Anyway, I'm going to post my Ireland journal in pieces.  If I post everything at once, it'll be too long to read easily.

Incidentally, it rained all day yesterday and all day today so far.  It's supposed to clear a bit tonight and tomorrow.  Sheesh.  The locals tell me this much rain is unusual, even for Ireland.

Now to the journal.


Arrived in Ireland safely, but without Corey. This is a major disappointment. I really wanted to play my harp in Ireland. But the check-in worker said there was a $150 surcharge no matter what, and that was it. I couldn’t justify the expense, so I called Kala and she came to take him home. I was very upset.

On the other hand, I didn’t have to worry about the logistics of hauling a large, 45-pound harp case through the Dublin airport and to my hotel.

Both my flights went without a hitch and we landed in Dublin right on time. Delta is so much more reliable than Northwest Air, and I’m glad I paid the extra $100 to fly with them. My seat-mates during the Atlanta-Dublin leg of the flight were doing a tour of southern Ireland, and we talked a little about why we were going.
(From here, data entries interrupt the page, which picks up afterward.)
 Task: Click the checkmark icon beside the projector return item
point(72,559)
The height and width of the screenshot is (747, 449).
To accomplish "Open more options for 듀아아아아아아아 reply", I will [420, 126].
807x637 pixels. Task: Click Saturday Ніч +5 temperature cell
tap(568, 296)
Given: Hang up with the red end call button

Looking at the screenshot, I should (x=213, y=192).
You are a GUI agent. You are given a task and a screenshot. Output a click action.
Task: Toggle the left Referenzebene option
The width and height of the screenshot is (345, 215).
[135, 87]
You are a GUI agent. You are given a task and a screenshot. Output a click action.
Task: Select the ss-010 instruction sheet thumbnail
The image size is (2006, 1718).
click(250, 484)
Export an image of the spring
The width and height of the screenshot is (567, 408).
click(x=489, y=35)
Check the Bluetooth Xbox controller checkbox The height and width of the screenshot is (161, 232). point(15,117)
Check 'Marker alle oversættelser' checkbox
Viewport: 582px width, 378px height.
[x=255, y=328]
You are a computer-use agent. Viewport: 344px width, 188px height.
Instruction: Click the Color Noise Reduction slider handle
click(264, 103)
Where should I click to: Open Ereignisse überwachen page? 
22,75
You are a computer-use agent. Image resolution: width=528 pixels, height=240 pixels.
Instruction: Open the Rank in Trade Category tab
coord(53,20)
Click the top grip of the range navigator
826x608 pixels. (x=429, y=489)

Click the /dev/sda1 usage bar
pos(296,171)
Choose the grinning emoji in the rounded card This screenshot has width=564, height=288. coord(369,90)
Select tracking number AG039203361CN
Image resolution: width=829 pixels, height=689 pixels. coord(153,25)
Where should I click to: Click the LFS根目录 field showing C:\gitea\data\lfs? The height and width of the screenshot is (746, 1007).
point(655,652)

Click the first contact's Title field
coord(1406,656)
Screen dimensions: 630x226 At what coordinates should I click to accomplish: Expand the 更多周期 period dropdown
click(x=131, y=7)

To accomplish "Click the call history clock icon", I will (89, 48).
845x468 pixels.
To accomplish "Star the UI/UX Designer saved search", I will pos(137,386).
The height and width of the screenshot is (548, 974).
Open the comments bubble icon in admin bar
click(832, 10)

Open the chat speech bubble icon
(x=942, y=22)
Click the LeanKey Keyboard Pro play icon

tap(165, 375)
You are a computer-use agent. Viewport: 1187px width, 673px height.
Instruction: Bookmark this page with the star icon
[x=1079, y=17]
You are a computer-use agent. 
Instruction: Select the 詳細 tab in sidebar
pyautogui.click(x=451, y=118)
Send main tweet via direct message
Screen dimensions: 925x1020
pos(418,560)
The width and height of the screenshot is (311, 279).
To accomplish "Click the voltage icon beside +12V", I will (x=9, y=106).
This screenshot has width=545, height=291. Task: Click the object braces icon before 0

They were impressed that a Real Live Author was sitting on the plane with them. :)


Jun. 30th, 2008 03:12 pm
stevenpiziks: (Ireland)
Okay, I'm in an Internet cafe in Trim.  I don't have wifi or other Internet access at the cottage, so I'm basically off-line most of the time.  Short version for the moment:

--driving on the left side is nerve-wracking, especially when you're driving curving roads bordered by hedges and you can't see what's coming at you

--So far I've visited lots of places in Dublin (including the Book of Kells and the Long Room), Newgrange, Knowth, Loughcrew, a ruined castle whose name I keep forgetting, two graveyards, and Trim Castle. 

--I have a bicycle!  This is a majorly cool development, since I can ride around the Irish countryside.

--I've taken something like 800 pictures and short videos so far, and it's only Monday.

--I don't want to live in Ireland.  It's high summer here, and the weather hasn't once gotten above 62.  Twice I've lit fires in the fireplace to warm the living room.  That said, I have to say the countryside is the most beautiful I've ever seen anywhere.  (Sorry, Michigan.)

--Never seen so many redheads in my entire life.

Now I'm heading off to see the Bective Abbey, another ruin.

stevenpiziks: (Ireland)
I've arrived in Dublin.  No joy with the harp.  :(  Baggage person said it was $150 surcharge.  End of story.  I was forced to leave Corey behind.

However, I didn't have to carry him through the airports or through the streets of Dublin, either.  And I'm probably going to buy a few small (inexpensive) musical instruments I already know how to play.

Already gone on a bus tour of Dublin.  Now I'm off to get a (very) late lunch and do some more sightseeing.  Full details later, when I have more time to write.